The Cohere API has the following limitations with respect to image counts:

You can pass in a maximum of 20 images per request, or 20 megabytes (mb) in total data, whichever comes first.

File types

These are the supported file types:

PNG (.png)
JPEG (.jpeg and .jpg)
WEBP (.webp)
Non-animated GIF (.gif)

Non-Latin Alphabets

Performance may vary when processing images containing text in non-Latin scripts, like Japanese or Korean characters.

Rate Limits

Image inputs don’t change rate limit considerations; for more detail, check out our dedicated rate limit documentation.

Understanding Costs

To understand how to calculate costs for a model, consult the breakdown above about how tokens are determined by the model, then consult our dedicated pricing page to figure out what your ultimate spend will be.

Acceptable Use

Please refer to our usage policy.

Prompt Engineering for Image Models

Prompting for text-generation and models that can work with images is very similar. If you’re having success with a prompt in one of Cohere’s standard language models, it should work for our image models as well.

Best Practices

Resizing Large Images

If you’re working with images that are larger than the model can handle, consider resizing them yourself, as this will have positive impacts on latency, cost, and performance.

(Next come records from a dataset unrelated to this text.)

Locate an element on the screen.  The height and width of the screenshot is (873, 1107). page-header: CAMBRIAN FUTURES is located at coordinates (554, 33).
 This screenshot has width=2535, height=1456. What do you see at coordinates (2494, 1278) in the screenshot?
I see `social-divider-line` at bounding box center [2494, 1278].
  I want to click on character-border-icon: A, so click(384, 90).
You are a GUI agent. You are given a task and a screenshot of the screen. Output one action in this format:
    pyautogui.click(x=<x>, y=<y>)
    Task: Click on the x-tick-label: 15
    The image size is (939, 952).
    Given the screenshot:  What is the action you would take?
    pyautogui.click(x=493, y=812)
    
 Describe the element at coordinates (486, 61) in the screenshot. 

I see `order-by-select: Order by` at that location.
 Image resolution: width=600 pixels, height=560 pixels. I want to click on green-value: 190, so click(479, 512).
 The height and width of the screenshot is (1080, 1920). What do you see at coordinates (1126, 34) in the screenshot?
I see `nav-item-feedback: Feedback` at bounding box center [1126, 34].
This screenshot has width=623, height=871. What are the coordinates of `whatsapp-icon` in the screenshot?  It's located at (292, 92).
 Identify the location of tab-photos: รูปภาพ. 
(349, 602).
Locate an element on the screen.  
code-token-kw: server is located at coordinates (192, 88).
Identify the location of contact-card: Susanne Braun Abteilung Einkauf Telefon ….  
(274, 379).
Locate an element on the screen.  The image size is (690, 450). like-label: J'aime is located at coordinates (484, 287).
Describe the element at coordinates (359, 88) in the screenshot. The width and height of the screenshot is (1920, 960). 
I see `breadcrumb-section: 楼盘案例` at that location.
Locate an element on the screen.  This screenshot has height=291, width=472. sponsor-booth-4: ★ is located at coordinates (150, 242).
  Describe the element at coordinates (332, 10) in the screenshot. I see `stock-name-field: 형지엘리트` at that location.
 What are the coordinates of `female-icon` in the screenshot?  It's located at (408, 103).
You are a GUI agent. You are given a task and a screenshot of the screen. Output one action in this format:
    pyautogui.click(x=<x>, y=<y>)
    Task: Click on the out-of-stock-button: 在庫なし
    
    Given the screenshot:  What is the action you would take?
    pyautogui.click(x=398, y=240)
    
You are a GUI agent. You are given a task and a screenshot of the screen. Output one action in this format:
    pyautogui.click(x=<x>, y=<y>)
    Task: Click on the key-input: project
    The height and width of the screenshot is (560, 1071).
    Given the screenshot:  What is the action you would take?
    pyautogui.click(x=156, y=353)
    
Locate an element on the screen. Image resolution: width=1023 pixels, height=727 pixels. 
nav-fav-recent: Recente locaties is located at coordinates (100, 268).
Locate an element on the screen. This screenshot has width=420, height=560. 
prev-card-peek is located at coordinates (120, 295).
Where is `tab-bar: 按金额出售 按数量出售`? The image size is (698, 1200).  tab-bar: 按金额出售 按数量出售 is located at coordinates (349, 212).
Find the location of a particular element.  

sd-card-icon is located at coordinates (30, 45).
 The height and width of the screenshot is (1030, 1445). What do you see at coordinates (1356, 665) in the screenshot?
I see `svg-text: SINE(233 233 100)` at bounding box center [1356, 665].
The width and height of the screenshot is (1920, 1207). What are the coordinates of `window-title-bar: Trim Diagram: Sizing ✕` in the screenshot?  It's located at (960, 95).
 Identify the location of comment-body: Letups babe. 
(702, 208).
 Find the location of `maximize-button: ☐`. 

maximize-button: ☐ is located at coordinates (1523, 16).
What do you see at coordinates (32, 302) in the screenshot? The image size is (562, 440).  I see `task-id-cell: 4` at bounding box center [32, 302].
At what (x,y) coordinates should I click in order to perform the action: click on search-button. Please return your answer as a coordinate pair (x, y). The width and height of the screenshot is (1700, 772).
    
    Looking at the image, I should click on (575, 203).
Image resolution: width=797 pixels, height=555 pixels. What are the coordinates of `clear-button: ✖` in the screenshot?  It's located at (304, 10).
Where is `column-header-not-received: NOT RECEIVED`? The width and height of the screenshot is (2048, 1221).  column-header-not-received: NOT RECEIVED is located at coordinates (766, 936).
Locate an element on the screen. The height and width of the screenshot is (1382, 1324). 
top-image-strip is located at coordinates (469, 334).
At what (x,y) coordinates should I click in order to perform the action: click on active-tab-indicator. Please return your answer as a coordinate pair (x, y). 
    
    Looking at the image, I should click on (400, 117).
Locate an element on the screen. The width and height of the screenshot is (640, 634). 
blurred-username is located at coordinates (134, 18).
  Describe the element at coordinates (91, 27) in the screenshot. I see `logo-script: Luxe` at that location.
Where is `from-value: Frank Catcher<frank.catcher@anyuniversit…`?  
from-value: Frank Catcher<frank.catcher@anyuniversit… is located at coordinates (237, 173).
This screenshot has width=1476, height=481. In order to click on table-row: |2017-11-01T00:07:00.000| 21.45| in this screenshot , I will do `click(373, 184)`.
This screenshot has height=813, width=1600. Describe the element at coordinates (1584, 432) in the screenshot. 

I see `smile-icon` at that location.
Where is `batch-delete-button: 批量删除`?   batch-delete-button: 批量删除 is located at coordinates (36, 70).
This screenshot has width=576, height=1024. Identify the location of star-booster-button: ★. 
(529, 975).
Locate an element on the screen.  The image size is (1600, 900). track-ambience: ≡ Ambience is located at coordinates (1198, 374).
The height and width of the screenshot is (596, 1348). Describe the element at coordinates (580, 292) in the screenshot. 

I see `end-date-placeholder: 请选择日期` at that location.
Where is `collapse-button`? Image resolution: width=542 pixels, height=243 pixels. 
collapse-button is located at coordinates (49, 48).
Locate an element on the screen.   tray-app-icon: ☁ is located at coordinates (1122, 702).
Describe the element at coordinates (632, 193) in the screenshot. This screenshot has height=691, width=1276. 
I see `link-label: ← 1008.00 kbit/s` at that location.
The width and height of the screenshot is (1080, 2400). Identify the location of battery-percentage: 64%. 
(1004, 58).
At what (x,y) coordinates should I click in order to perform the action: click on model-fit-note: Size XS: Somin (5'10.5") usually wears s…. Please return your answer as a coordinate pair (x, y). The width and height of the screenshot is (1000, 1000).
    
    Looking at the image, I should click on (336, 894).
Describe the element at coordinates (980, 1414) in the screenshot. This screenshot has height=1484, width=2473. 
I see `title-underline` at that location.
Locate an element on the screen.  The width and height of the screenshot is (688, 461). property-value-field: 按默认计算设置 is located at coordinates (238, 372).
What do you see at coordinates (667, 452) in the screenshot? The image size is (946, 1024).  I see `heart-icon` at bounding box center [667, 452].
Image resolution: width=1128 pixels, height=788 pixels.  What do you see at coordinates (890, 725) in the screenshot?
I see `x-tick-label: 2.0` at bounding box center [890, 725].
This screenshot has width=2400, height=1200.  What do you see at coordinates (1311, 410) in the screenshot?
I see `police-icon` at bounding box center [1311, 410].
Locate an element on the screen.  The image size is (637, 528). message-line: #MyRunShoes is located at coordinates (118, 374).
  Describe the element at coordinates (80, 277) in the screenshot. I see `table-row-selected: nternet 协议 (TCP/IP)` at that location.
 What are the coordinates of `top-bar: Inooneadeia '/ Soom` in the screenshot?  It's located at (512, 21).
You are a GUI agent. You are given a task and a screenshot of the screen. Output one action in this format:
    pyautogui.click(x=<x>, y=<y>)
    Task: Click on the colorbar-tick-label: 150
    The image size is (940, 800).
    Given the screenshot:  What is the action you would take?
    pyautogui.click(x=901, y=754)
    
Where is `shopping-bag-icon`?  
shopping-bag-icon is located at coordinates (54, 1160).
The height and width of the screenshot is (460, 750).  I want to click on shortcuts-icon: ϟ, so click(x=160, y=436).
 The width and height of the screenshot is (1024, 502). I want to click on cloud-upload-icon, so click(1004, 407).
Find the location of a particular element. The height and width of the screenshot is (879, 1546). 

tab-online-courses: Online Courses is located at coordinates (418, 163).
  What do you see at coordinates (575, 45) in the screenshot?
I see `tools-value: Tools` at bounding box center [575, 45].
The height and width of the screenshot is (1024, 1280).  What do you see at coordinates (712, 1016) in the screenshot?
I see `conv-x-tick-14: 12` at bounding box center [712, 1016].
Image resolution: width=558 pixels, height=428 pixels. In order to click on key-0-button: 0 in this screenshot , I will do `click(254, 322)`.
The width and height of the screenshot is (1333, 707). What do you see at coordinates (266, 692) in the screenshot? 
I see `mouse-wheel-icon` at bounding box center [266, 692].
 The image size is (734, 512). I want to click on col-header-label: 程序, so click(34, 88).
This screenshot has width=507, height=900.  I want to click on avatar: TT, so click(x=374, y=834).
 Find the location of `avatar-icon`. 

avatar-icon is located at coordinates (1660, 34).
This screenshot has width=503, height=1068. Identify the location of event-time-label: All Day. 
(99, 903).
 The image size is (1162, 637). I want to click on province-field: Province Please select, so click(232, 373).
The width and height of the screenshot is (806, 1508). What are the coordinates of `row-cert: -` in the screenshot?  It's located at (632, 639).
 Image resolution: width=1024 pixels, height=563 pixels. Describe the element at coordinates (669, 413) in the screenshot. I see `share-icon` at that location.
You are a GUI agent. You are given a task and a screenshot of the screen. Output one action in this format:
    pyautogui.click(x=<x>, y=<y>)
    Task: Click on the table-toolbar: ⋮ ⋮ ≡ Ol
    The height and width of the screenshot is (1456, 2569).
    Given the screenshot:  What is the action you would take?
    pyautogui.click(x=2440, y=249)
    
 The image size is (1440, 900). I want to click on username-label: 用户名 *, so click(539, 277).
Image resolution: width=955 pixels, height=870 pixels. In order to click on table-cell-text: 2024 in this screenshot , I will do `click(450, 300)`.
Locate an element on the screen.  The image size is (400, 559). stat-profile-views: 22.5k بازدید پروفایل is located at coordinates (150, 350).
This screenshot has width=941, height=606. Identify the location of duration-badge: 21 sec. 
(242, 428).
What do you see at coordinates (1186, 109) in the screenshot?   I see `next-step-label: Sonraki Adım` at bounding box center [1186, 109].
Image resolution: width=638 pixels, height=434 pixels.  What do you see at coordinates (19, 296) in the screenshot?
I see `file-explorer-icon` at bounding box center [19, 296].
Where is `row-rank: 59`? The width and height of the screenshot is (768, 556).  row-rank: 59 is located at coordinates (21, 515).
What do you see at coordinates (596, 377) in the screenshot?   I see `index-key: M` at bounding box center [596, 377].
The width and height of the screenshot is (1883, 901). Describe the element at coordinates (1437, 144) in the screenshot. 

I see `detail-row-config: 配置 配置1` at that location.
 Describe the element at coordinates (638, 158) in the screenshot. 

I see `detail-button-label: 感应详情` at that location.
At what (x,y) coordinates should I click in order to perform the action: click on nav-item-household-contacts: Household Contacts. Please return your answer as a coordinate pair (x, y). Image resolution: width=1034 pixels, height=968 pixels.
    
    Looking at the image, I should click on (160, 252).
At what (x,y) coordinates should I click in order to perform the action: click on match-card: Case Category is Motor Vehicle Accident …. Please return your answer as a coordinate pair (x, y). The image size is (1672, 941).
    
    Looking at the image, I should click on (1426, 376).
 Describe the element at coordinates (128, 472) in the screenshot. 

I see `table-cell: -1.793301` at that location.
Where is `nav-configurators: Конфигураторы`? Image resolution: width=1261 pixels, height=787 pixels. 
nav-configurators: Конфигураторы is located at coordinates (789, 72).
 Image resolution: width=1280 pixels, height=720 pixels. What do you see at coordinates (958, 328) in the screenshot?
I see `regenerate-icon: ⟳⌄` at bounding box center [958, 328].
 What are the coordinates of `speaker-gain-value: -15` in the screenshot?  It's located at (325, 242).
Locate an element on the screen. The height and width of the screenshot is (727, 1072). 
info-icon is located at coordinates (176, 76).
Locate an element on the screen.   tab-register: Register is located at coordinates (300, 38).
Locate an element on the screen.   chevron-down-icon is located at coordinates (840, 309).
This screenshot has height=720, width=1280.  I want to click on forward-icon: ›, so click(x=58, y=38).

Structured Outputs and JSON Mode

Many use cases (such as OCR) work best with Cohere’s structured output capabilities. To learn more about this, consult the structured output guide.

Getting the best Results out of the Model

Here are some techniques for optimizing model outputs:

Apply prompt techniques that work well for text-based interactions.
Reduce network latency by shrinking large images on the client before sending them via the API.
Enlarge small text in images to improve readability and model performance.